## Исходный текст
┄┄┄┄┄┄
К такому выводу пришел на основании изучения требника созданной св. Фомой древней сирийской церкви из Малабара работавший в Китае иезуитский миссионер Николя Триго в 1615 г. В этом тексте упоминалось, что апостол Фома "обратил к истине китайцев и эфиопов", его усилиями "царство Божие пришло в Китай" и что в память о Фоме китайцы "поклоняются священному имени Бога" {Latourette 1929, 48, прим. 11). Аббат Хук в своем исследовании ссылался как на приведенные выше слова из вечернего богослужения, так и на гимн дня почитания св. Фомы: "Индийцы, китайцы, персы и другие островные народы поклоняются твоему святому имени в память о св. Фоме" (Hue 1884, vol.1, ЗО), оговариваясь, что эти фрагменты еще не доказывают факта пребывания св. Фомы в Китае (там же, 31).
┄┄┄┄┄┄
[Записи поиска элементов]
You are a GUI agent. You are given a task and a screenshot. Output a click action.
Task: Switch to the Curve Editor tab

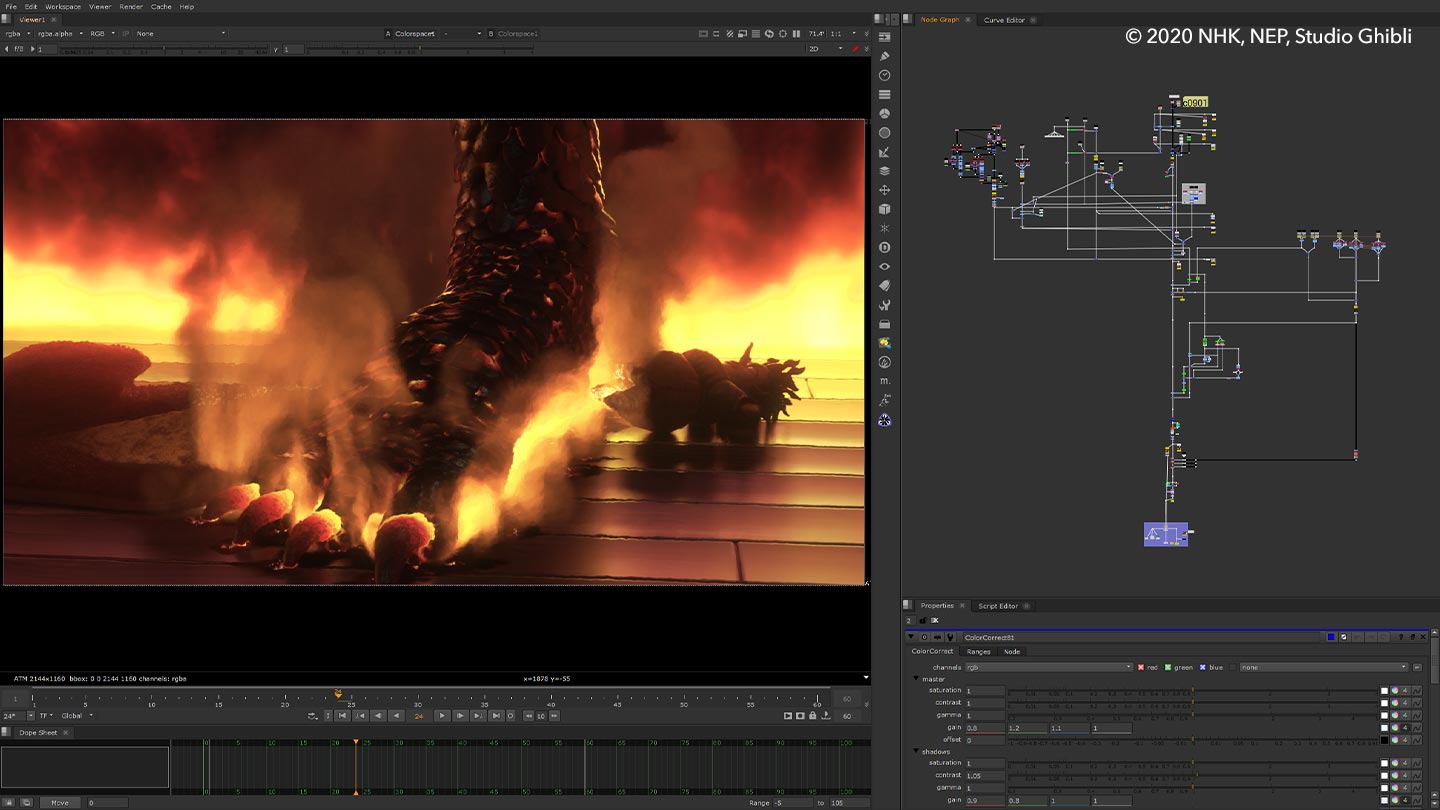(x=1004, y=20)
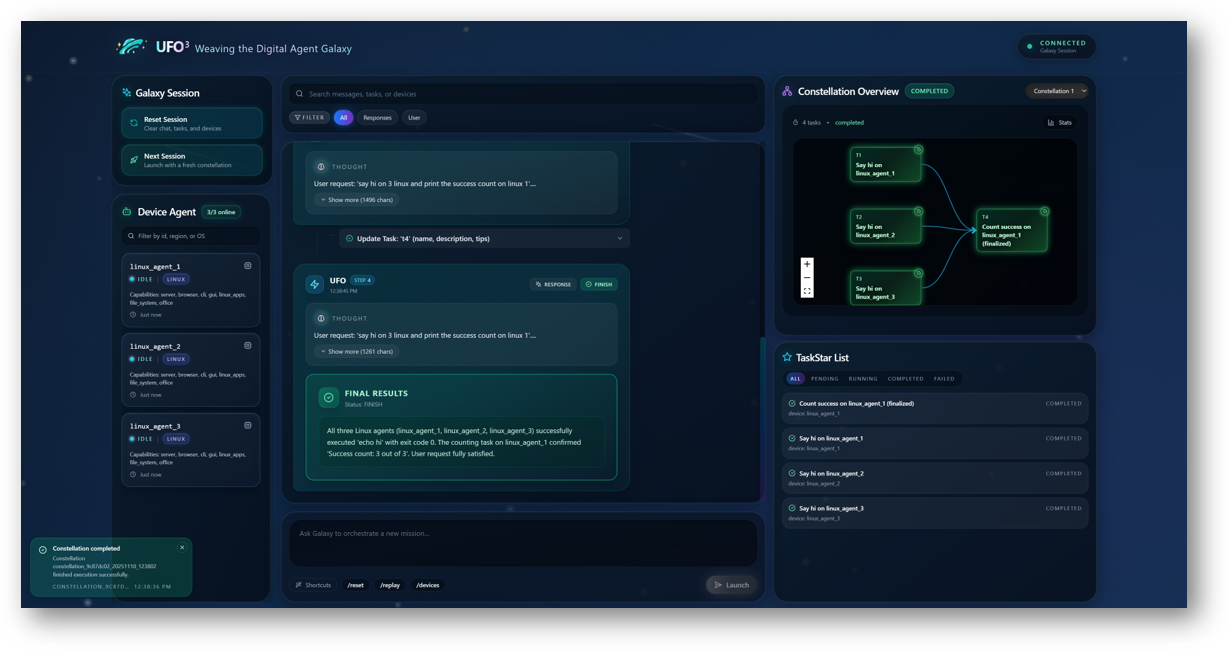The image size is (1229, 650).
Task: Click the zoom-in icon on the constellation graph
Action: tap(807, 263)
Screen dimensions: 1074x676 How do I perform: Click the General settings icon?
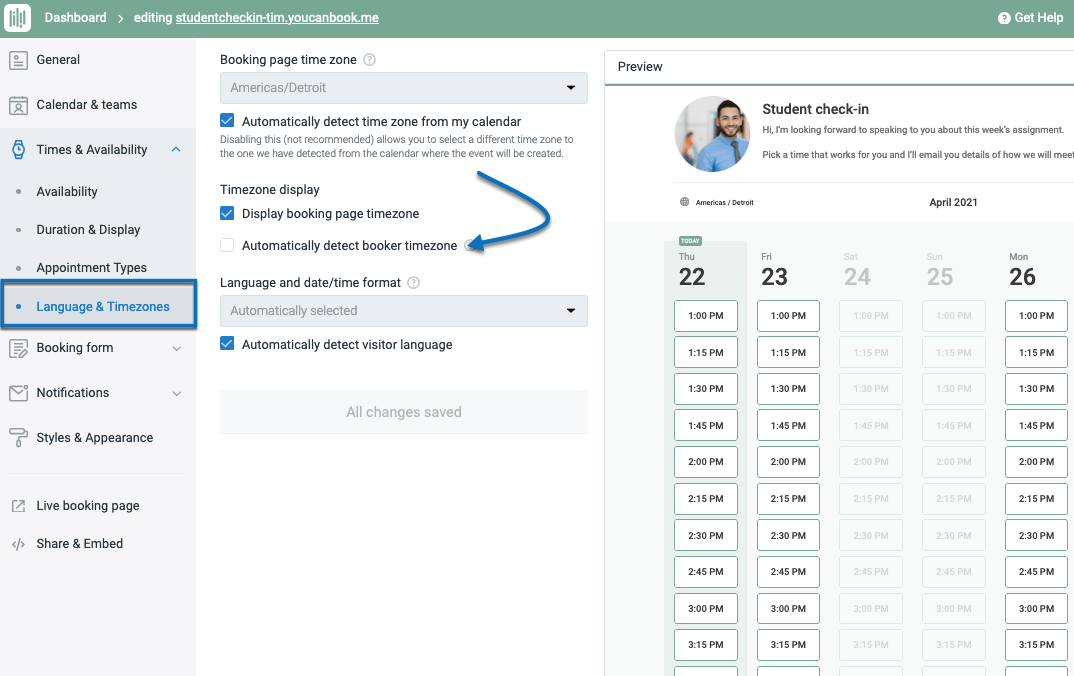click(17, 60)
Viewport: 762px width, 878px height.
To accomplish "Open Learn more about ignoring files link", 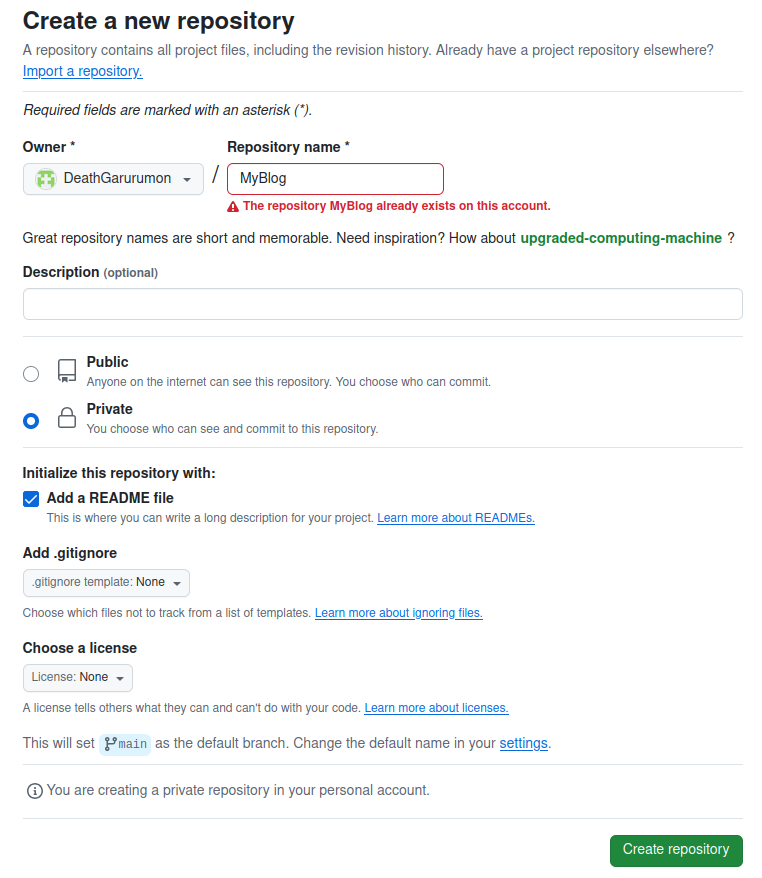I will (399, 613).
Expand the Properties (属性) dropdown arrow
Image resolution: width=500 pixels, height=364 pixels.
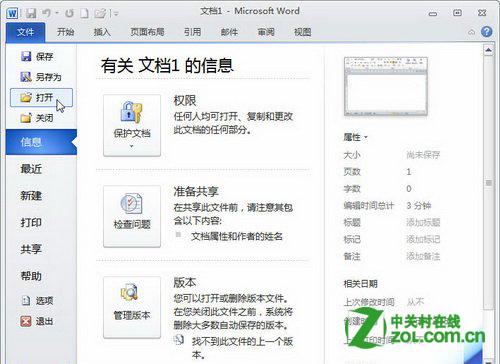pyautogui.click(x=366, y=137)
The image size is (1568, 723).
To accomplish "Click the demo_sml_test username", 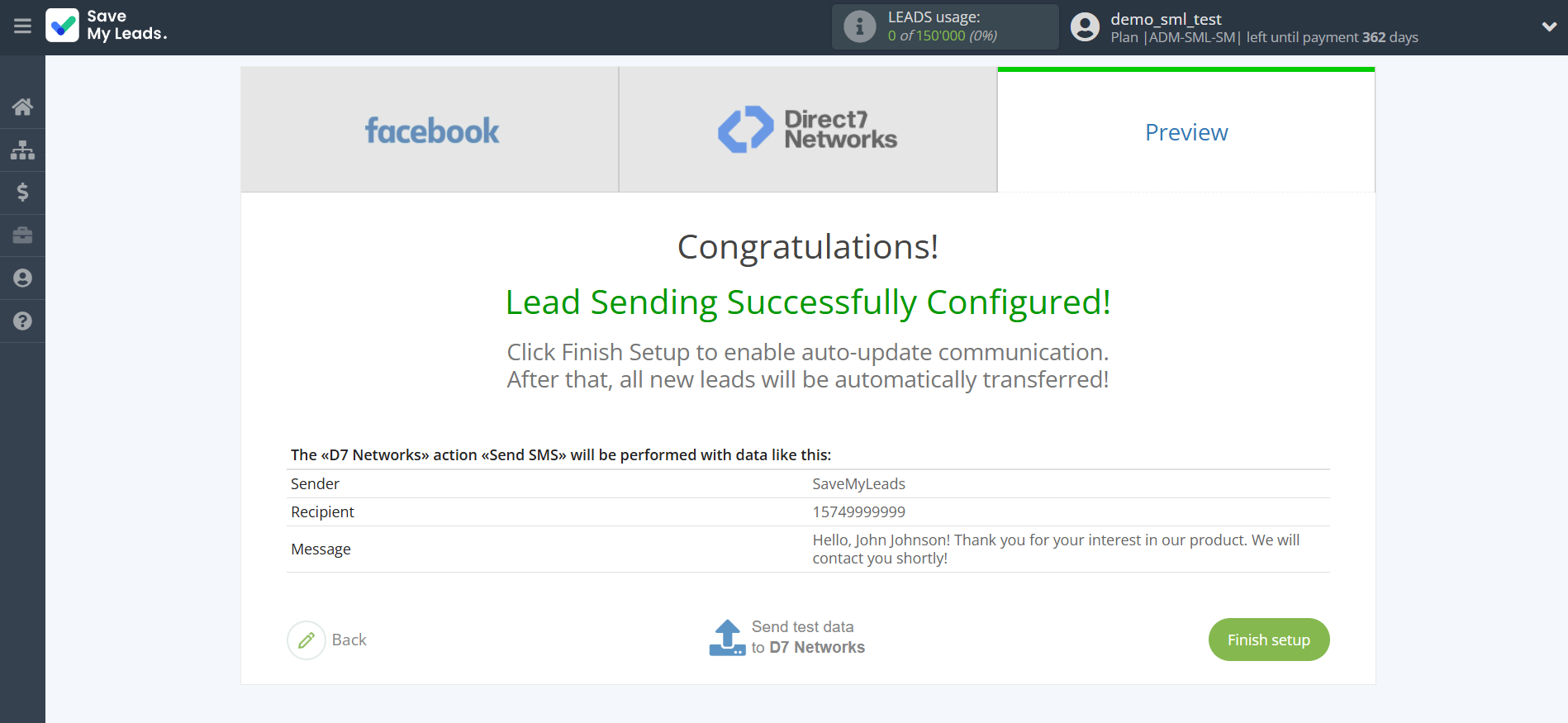I will point(1166,19).
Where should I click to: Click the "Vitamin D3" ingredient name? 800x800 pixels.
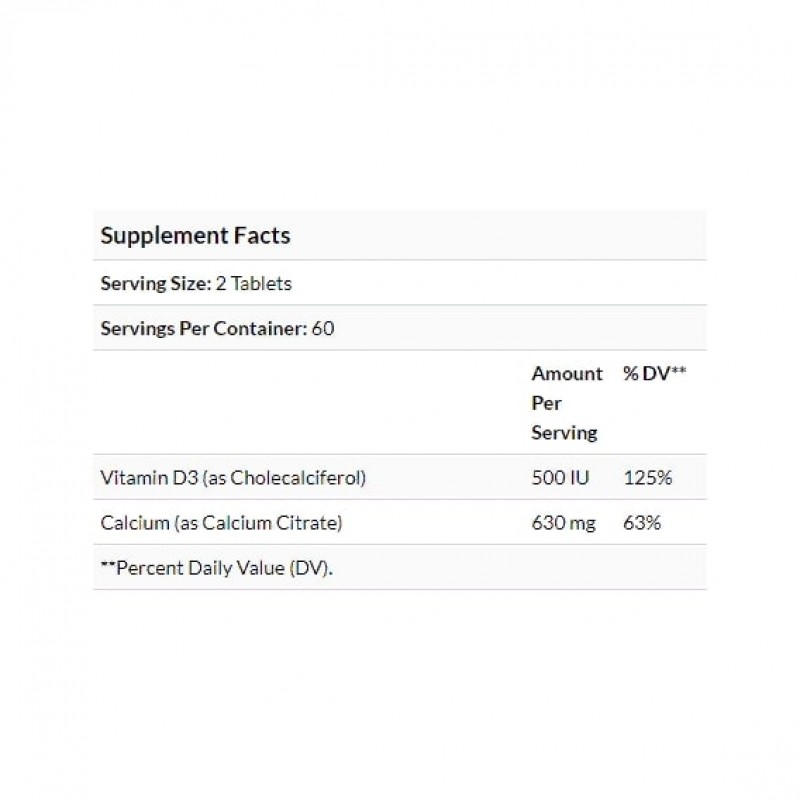tap(149, 478)
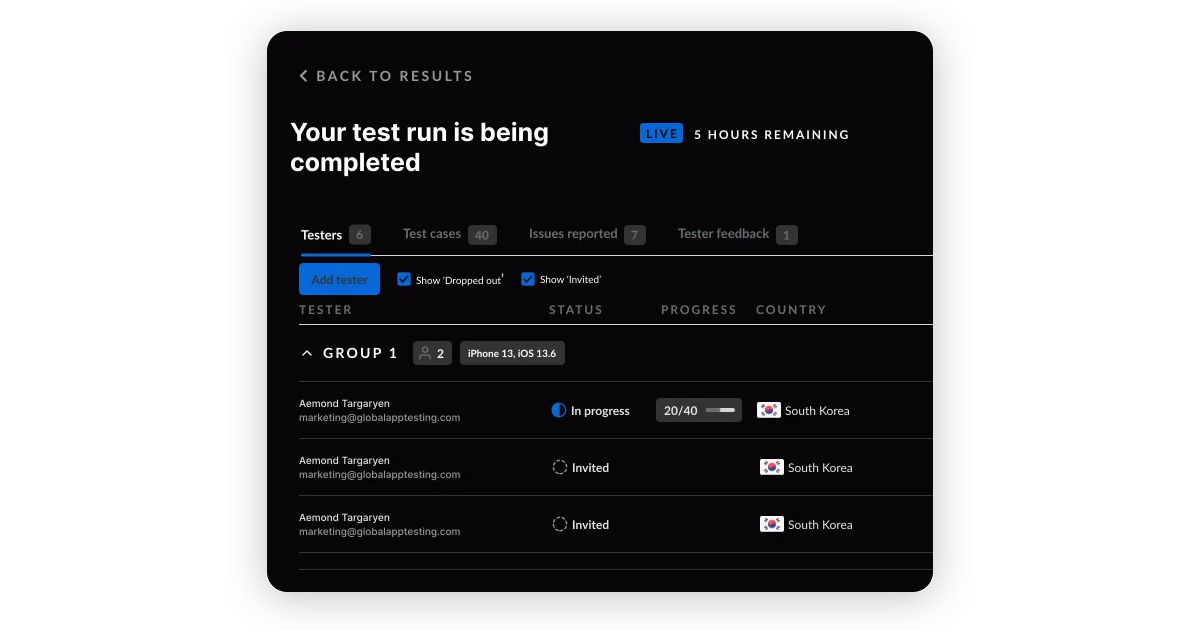Select the Testers tab
The height and width of the screenshot is (630, 1200).
coord(322,235)
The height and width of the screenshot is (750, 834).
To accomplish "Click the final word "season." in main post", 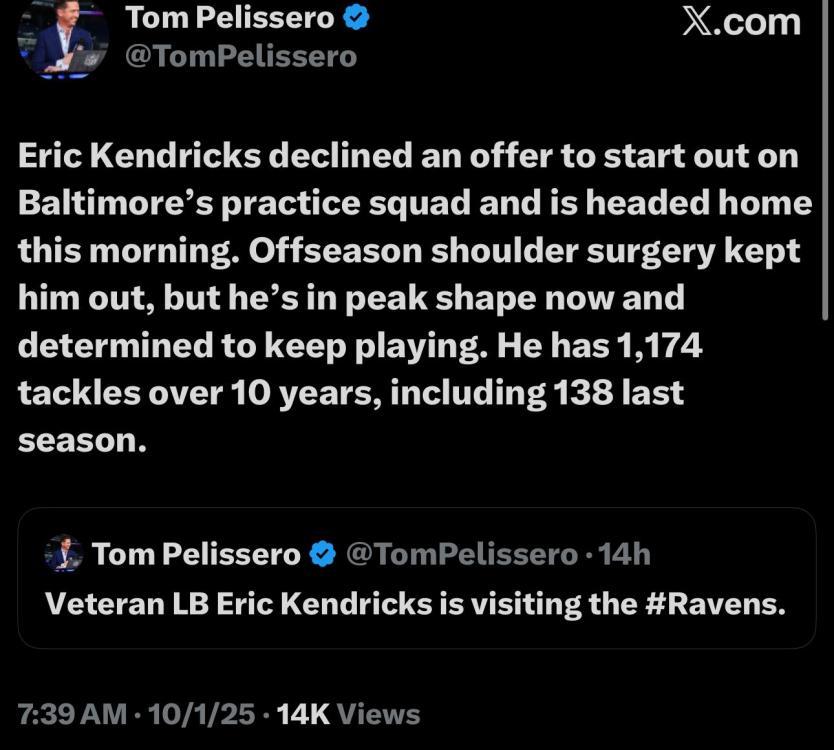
┄┄┄┄┄┄
## Задания
a – Верните из текста об апостоле Фоме фрагмент от слов «К такому выводу» до слов «(там же, 31).» включительно.
b – Кто, согласно тексту об апостоле Фоме, пришел к выводу, изучив требник сирийской церкви из Малабара, и в каком году?

## Ответы
a –
К такому выводу пришел на основании изучения требника созданной св. Фомой древней сирийской церкви из Малабара работавший в Китае иезуитский миссионер Николя Триго в 1615 г. В этом тексте упоминалось, что апостол Фома "обратил к истине китайцев и эфиопов", его усилиями "царство Божие пришло в Китай" и что в память о Фоме китайцы "поклоняются священному имени Бога" {Latourette 1929, 48, прим. 11). Аббат Хук в своем исследовании ссылался как на приведенные выше слова из вечернего богослужения, так и на гимн дня почитания св. Фомы: "Индийцы, китайцы, персы и другие островные народы поклоняются твоему святому имени в память о св. Фоме" (Hue 1884, vol.1, ЗО), оговариваясь, что эти фрагменты еще не доказывают факта пребывания св. Фомы в Китае (там же, 31).

b – Иезуитский миссионер Николя Триго, работавший в Китае, в 1615 г.